Campos de arroz del Alto Mayo

Muchos pueblecitos, muchos almacenes y muchos camiones, pero sobre todo muchos motocarros. La carretera aquí es rectilínea, con rectas interminables pero llenas de enormes y altos  “rompemuelles” (badenes para nosotros) de cemento que ralentizan enormemente la circulación en un constante acelero, me paro, acelero, me paro... Observo estupefacto que la existencia de rayas continuas o discontinuas en el asfalto es meramente ornamental, ya que nadie le hace el más mínimo caso y, lo que ya me deja alucinado, tampoco se le hace caso a las motos, bicis o motocarros que te encuentras en el camino. Que te encuentras un vehículo más pequeño que el tuyo delante de ti, pues le pitas para para que se aparte por la cuenta que le tiene; que lo ves venir de frente y tú en ese momento vas a adelantar, pues adelantas como si no viniese nadie y el otro que espabile. La ley del más fuerte, simple y llanamente.

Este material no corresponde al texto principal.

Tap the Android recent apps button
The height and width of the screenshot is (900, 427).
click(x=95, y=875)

A los autobuses y camiones se les adelanta en los rompemuelles, al tener ellos que transitarlos más lento que tú; si por casualidad en ese momento viene un coche de frente, por un acuerdo tácito, se para y te deja pasar. ¡Alucina, vecina!

A las cinco horas paramos a comer en un “restaurante” perdido donde Dios dio las tres voces, en medio de una exuberante cañada. El establecimiento es un  galpón con  paredes de madera donde nos pusieron las cervezas a temperatura ambiente (temperatura ambiente selvática entiéndase) y comimos un filete de chancho (cerdo) con arroz mientras las gallinas del dueño picoteaban a nuestro alrededor. Por cierto, años hacía que no veía a una gallina clueca picoteando en el suelo, contorneándose toda ufana con toda su pollada tras ella imitándola y pisándole los talones. Me enterneció la imagen.

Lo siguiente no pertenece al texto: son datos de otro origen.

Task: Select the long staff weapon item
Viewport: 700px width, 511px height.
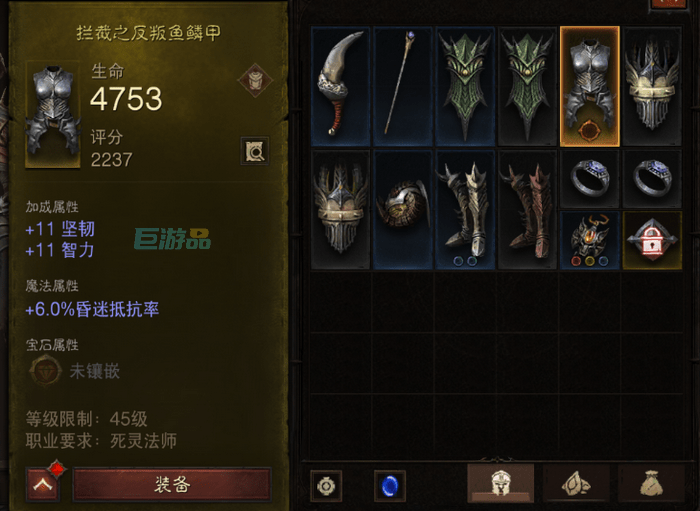Action: coord(403,86)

En los últimos cien kilómetros el paisaje vuelve a cambiar por completo y empezamos a subir hacía los Andes, en la frontera con la selva. El follaje va despareciendo y la carretera vuelve a empinarse, un constante subir y bajar para ir sorteando los muchos desfiladeros y barrancos que hay por estos parajes. Los kilómetros finales, antes de la última subida que nos lleva a Chachapoyas, se hacen en paralelo junto al caudaloso y trepidante río Utcubamba, en un cañón espectacular.



Cañon del Utcubamba

En muchos tramos la carretera está empotrada en la pared rocosa, en semituneles hechos a base de pico y pala. A las siete de la tarde, después de más de ocho horitas de ajetreo, cumbias, curvas y leche en pepitoria, llegamos por fin a Chachapoyas y nos instalamos en el hotelito que tenemos reservado; chiquito, humilde, pero con una señora encantadora que lo regenta y hace prácticamente de todo.

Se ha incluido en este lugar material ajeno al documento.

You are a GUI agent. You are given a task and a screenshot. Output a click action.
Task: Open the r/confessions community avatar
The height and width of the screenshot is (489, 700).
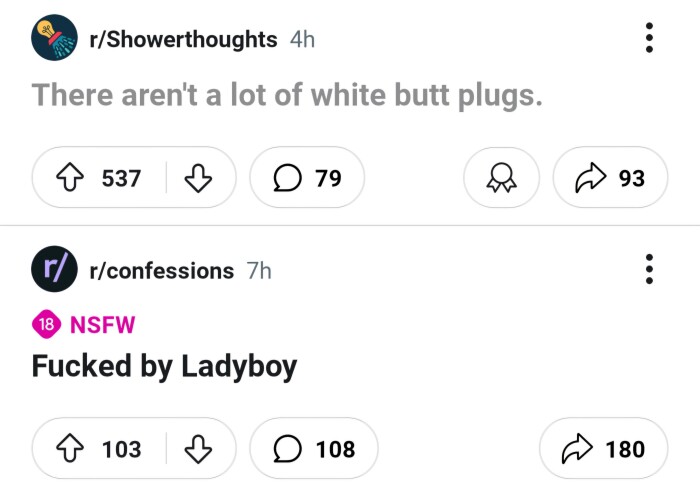click(x=54, y=269)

Chachapoyas se yergue en la vertiente oriental de la cordillera de los Andes, en una planicie de la cuenca del río Utcubamba. Su nombre proviene del vocablo nativo “sachapuyos” que significa ‘hombres de la neblina’, atribuyéndole este nombre por la densa neblina que habitualmente cubre el cerro de Puma Urco, el cual se encuentra junto a la ciudad. En un lejano y heroico antaño los “Chachapoyas” se unieron a “nuestros mejores amigos los españoles” contra el Inca.


Plaza Mayor de Chchapoyas
La ciudad está en fiestas patronales en honor de Santa Asunta, y hay una enorme animación en la plaza principal, engalanada junto a algunas calles que dan a ella para la ocasión. Mucho espectáculo callejero años ochenta, bastante chabacano desde nuestro europeísta punto de vista y basado en las burlas y mofas de los que se prestan a participar

Estamos tan cansados del viaje que damos una somera vuelta por el centro, buscamos un buen restaurante donde tomarnos unas birras heladas, comer algo para reponer fuerzas, y nos vamos a la cama a dormir como unos benditos. Ni nos enteramos del ruido de los fuegos artificiales que hubo, y eso que el hotel está muy, muy cerca de la plaza.
De paseo por una de sus calles
Eva en un patio tradicional

Mi habitación está en la planta baja y da a un enorme y desangelado patio interior. A eso de las cinco de la mañana un puñetero gallo, salido de no se sabe dónde, se pone a cantar al lado de mi ventana. Me asomo y lo veo allí, todo chulapo y encrespado, lanzando su desafío mañanero a todo bicho que ose retarlo. Tentado estoy de saltarme e intentar trincarlo para apaciguar su furor y que me deje dormir en paz, pero no me atrevo. A la madrugada siguiente  y a la otra, cuando se repite la matutina historia, me arrepiento por mi cobardía.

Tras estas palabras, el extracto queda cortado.